*** Opening Provided records ***

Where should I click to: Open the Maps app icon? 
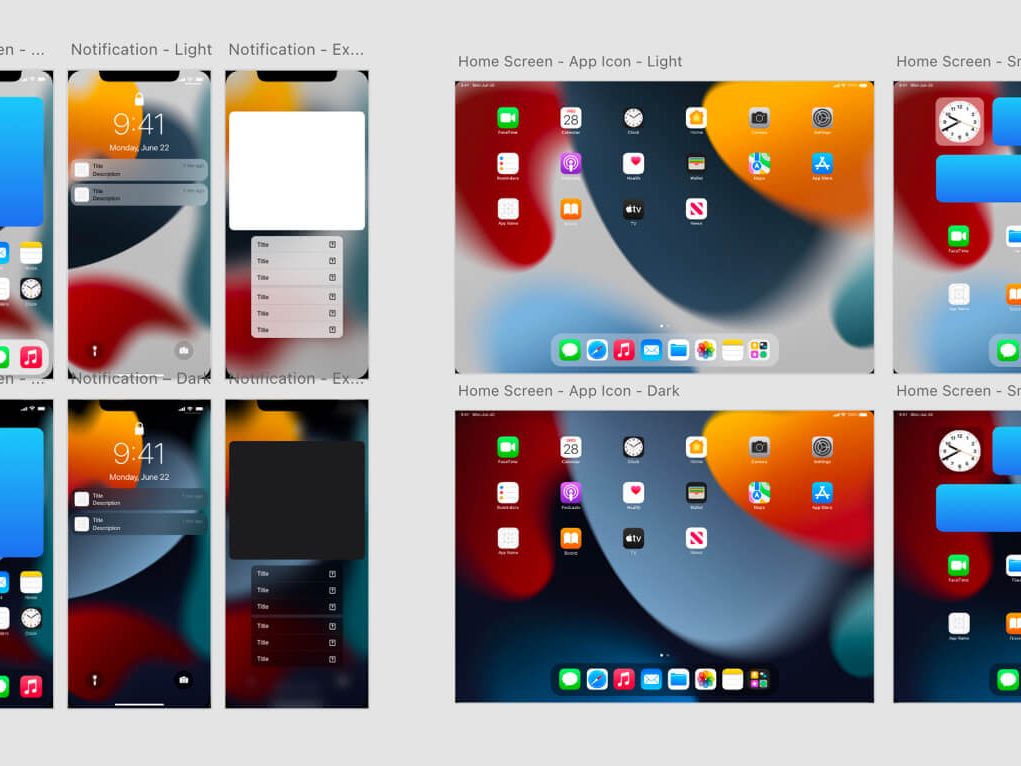(x=757, y=163)
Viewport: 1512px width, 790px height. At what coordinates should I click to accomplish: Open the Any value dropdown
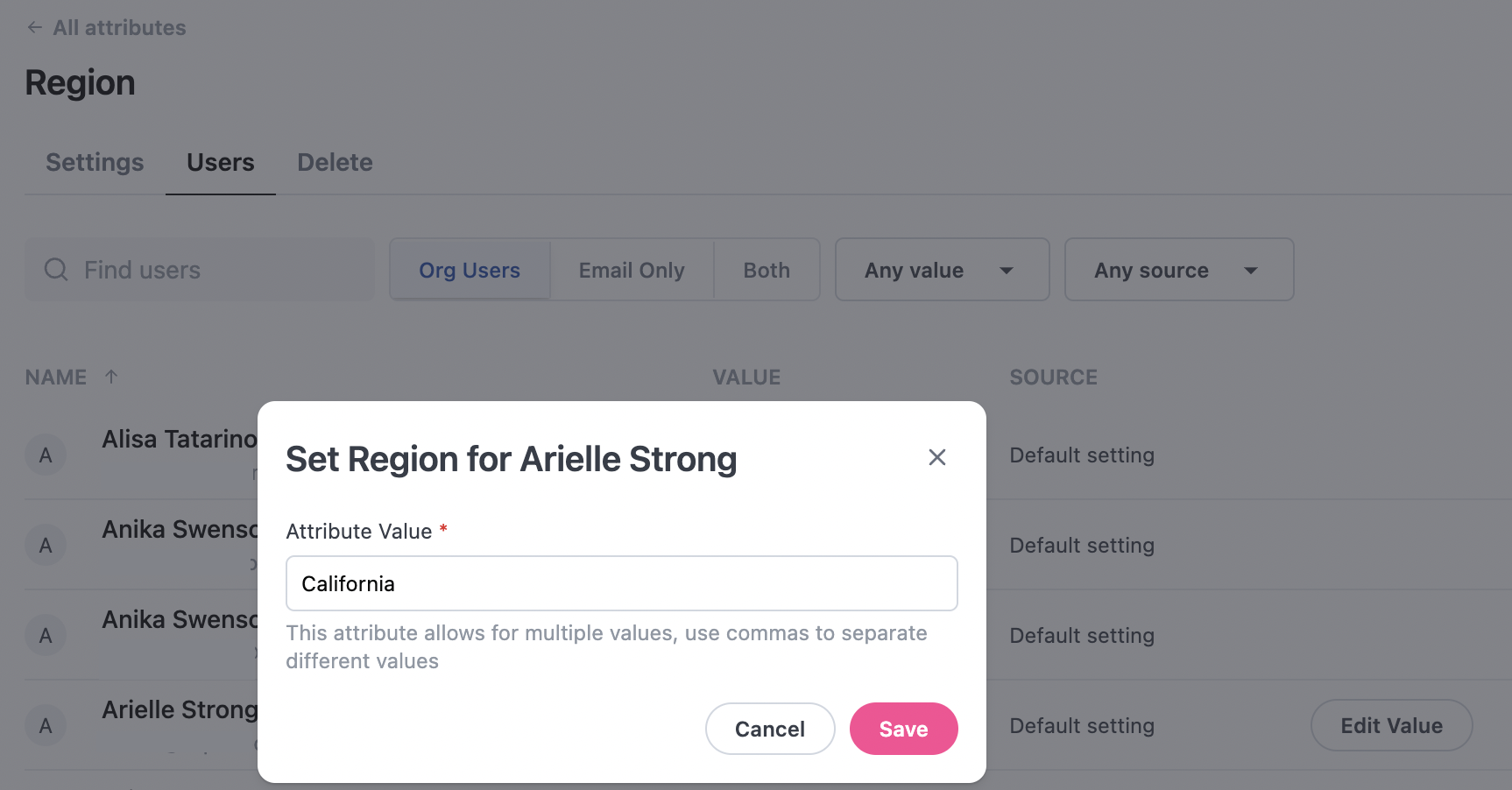pos(942,270)
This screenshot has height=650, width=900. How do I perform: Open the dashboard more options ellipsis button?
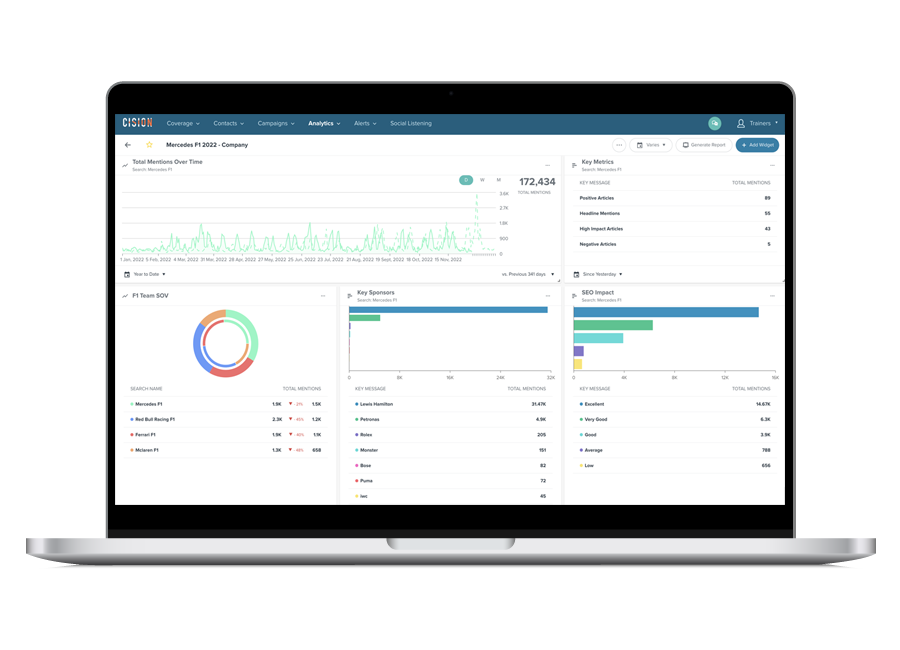click(619, 145)
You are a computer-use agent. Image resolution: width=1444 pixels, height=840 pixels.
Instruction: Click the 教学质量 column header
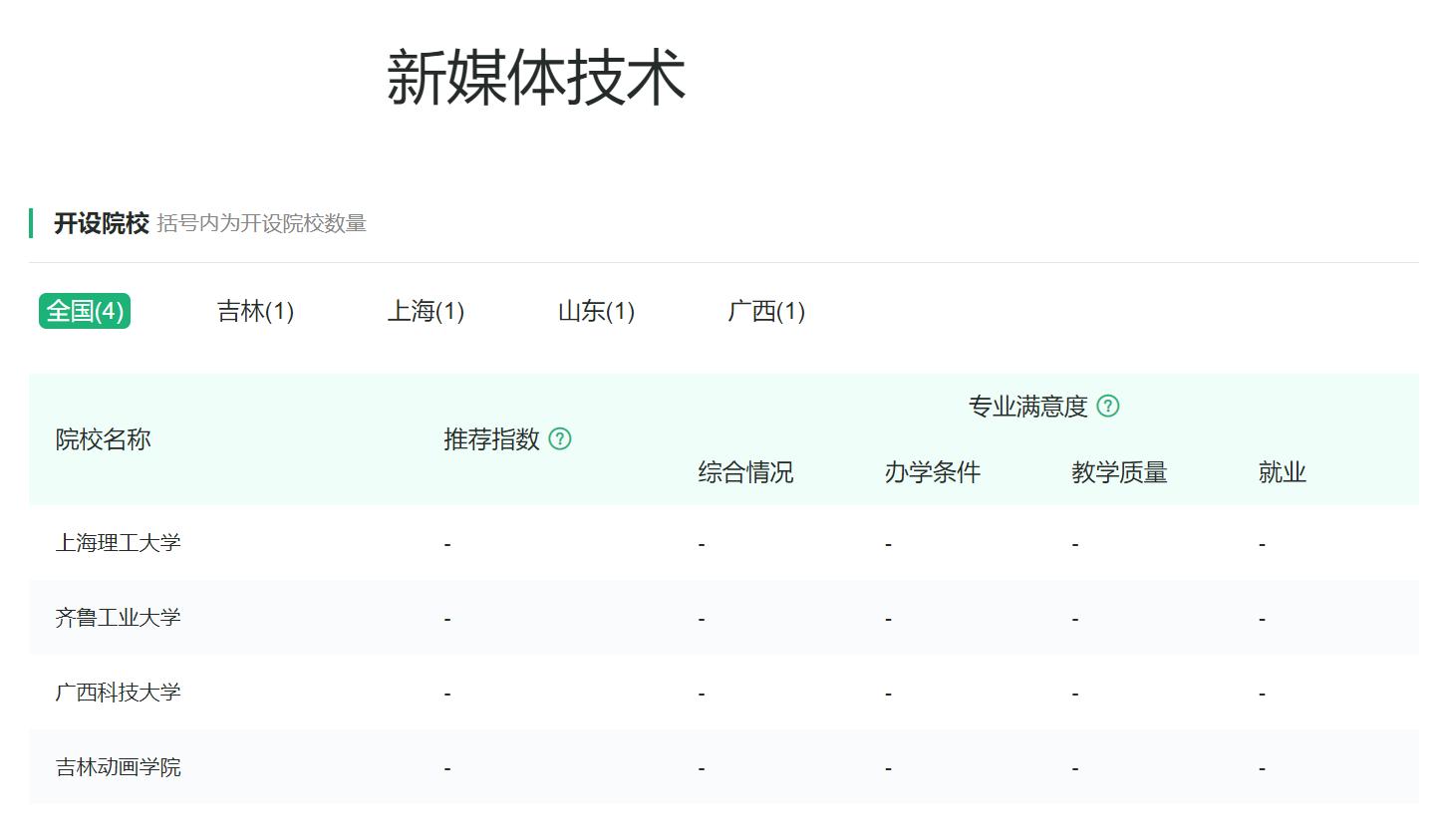(1118, 472)
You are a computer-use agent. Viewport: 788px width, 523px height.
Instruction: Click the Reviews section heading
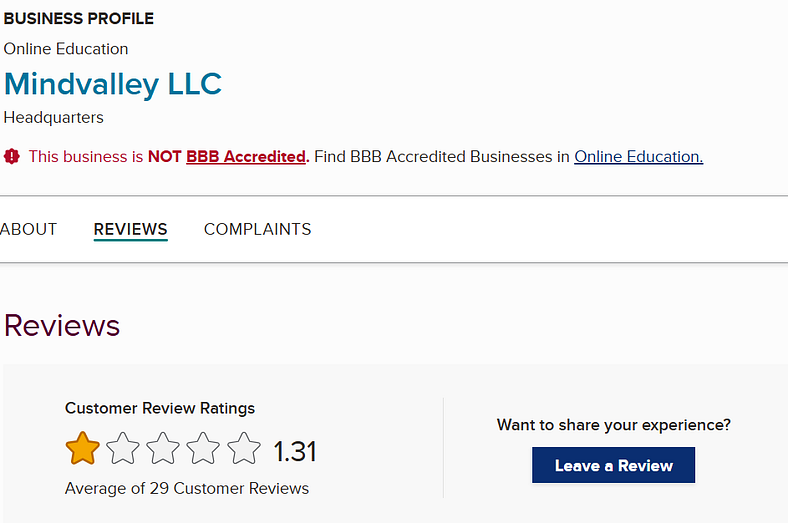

*** Closing Provided records ***

Exercise prompt:
Extract only the lines from the line containing "Viewport: 1512px width, 790px" through the final line of the records; keep both ends and drop every picture.

Exercise response:
Viewport: 1512px width, 790px height. At what coordinates should I click to accomplish: Open the Any value dropdown
pos(942,270)
This screenshot has height=650, width=900. How do I perform: Open the dashboard more options ellipsis button?
click(619, 145)
You are a computer-use agent. Image resolution: width=1444 pixels, height=840 pixels.
Instruction: Click the 教学质量 column header
(1118, 472)
You are a computer-use agent. Viewport: 788px width, 523px height.
Instruction: Click the Reviews section heading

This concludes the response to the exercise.